Exercise requirements: Transcribe the following entries word for word. End with the line where "Click the Load button" appears.

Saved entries
□ □ □
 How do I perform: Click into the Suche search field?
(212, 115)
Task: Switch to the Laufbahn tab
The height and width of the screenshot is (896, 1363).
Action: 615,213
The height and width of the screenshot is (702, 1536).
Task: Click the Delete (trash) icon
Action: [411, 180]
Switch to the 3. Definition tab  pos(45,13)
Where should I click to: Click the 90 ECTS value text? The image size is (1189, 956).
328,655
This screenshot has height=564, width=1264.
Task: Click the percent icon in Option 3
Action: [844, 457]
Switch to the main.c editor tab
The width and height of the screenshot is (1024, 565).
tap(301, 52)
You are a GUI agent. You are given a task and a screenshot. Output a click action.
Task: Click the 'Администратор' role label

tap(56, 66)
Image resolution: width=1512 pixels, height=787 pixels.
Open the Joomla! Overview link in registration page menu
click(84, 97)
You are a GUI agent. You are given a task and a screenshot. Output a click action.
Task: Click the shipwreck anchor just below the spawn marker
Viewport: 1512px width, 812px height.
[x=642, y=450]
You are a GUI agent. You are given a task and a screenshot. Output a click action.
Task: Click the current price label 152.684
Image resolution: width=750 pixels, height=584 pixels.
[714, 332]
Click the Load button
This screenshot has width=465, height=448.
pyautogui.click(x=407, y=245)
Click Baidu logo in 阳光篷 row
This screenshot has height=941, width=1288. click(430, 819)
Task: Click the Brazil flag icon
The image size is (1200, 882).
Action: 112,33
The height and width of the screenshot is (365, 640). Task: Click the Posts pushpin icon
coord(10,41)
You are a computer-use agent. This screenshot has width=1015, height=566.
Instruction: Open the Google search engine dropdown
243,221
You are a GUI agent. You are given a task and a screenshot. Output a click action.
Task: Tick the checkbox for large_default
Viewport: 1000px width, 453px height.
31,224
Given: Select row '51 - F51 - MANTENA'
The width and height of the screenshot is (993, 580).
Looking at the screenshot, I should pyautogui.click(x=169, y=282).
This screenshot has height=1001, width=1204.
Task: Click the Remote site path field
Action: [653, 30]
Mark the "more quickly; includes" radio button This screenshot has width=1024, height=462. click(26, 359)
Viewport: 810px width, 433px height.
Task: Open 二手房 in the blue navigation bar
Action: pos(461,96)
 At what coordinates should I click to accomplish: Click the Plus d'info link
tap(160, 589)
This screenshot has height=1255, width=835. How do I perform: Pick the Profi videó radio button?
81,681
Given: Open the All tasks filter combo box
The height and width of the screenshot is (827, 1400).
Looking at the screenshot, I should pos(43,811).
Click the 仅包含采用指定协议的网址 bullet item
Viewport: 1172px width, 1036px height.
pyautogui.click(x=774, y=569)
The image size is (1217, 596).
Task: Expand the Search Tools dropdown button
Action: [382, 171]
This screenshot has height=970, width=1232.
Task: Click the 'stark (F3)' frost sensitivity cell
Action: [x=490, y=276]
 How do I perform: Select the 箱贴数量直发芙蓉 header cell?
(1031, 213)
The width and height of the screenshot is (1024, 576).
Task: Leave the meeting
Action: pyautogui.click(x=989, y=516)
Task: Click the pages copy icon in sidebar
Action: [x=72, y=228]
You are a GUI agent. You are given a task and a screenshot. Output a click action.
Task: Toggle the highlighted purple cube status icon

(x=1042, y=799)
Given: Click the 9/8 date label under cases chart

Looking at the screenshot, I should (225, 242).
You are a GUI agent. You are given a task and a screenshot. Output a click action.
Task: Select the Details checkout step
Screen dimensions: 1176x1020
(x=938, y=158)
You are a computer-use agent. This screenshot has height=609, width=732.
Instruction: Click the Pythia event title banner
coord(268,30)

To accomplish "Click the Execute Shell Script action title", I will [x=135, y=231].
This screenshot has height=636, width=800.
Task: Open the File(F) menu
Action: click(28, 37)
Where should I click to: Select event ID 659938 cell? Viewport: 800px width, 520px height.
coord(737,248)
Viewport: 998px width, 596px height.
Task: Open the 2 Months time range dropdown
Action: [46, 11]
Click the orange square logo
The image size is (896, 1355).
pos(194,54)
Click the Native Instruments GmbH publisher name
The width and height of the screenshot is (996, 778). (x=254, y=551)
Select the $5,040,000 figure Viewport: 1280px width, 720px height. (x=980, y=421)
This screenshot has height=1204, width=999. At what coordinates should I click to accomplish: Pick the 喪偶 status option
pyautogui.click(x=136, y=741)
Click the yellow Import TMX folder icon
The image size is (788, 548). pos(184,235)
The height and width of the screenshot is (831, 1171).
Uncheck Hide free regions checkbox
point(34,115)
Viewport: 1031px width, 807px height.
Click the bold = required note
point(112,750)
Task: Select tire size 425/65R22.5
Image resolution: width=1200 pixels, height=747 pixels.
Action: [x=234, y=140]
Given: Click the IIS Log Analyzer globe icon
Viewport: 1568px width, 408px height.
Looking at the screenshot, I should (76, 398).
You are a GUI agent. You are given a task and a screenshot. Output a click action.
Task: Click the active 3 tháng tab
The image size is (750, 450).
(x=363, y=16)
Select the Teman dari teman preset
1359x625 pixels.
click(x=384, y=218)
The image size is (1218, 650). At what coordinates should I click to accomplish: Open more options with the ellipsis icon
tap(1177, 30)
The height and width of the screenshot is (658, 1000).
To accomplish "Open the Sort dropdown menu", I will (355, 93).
□ □ □
Result of this exercise:
 How do I perform: Click into the Suche search field?
(212, 115)
Task: Switch to the Laufbahn tab
The height and width of the screenshot is (896, 1363).
Action: 615,213
The height and width of the screenshot is (702, 1536).
Task: Click the Delete (trash) icon
Action: [411, 180]
Switch to the 3. Definition tab  pos(45,13)
Where should I click to: Click the 90 ECTS value text? The image size is (1189, 956).
328,655
This screenshot has height=564, width=1264.
Task: Click the percent icon in Option 3
Action: [844, 457]
Switch to the main.c editor tab
The width and height of the screenshot is (1024, 565).
tap(301, 52)
You are a GUI agent. You are given a task and a screenshot. Output a click action.
Task: Click the 'Администратор' role label

tap(56, 66)
Image resolution: width=1512 pixels, height=787 pixels.
Open the Joomla! Overview link in registration page menu
click(84, 97)
You are a GUI agent. You are given a task and a screenshot. Output a click action.
Task: Click the shipwreck anchor just below the spawn marker
Viewport: 1512px width, 812px height.
[x=642, y=450]
You are a GUI agent. You are given a task and a screenshot. Output a click action.
Task: Click the current price label 152.684
Image resolution: width=750 pixels, height=584 pixels.
[714, 332]
Click the Load button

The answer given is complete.